演目編
歌舞伎の演目の題名のことを外題という。「芸題」が詰まって「げだい」になったとする説もあるが、古代から中世にかけては絵巻物の外側に書かれた短い本題を「外題」、内側に書かれた詳題を「内題」といっており、これが起源だとする説もある。 外題はもともと上方歌舞伎の表現で、江戸歌舞伎では名題といっていた。こちらにも「内題」が詰まって「なだい」になったとする説があり、上方の「外題」と江戸の「名題」で対になることが、絵巻物起源説の根拠となっている。
外題には縁起を担いで伝統的に「割りきれない」奇数の字数が好まれる。このため『義経』や『四谷怪談』のようにどうやっても割れてしまう字数には、あえて「千本櫻」や「東海道」などの奇数の字を付け足して『東海道四谷怪談』や『義経千本櫻』などいった長い外題とした。
しかも作者や興行主は当て字や当て読みを駆使して粋を競ったので、外題には凝った漢字5文字か7文字のものに長大な読みを無理に付けたものが多く、今日のわれわれから見ると字面だけでは何と読めば良いのか分らないようなものある。

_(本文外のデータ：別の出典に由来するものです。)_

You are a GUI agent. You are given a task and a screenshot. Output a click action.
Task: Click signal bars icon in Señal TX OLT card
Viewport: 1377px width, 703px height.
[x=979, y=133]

このため5文字以上の外題がついた演目には、より親しみやすい通称がついていることも多い。
また歌舞伎は通し狂言として上演されることが稀で、通常は各演目の中から人気のある場(段・場・幕など)のみが単独で上演されるが、その場合、外題でも通称でもその場面本来の名称でもない、全く別の通称が用いられることがある。
なお返しとは明るいままで幕を引かずに場面が換わるところ、切りとは幕切れ前に舞台が盛り上がるところをいう。『義経千本桜』の四段目の切りは派手な演出で有名な人気の場面で、これが上演されることが特に多かったことから、ただ「四ノ切」と言えばこの場面を指すようになった。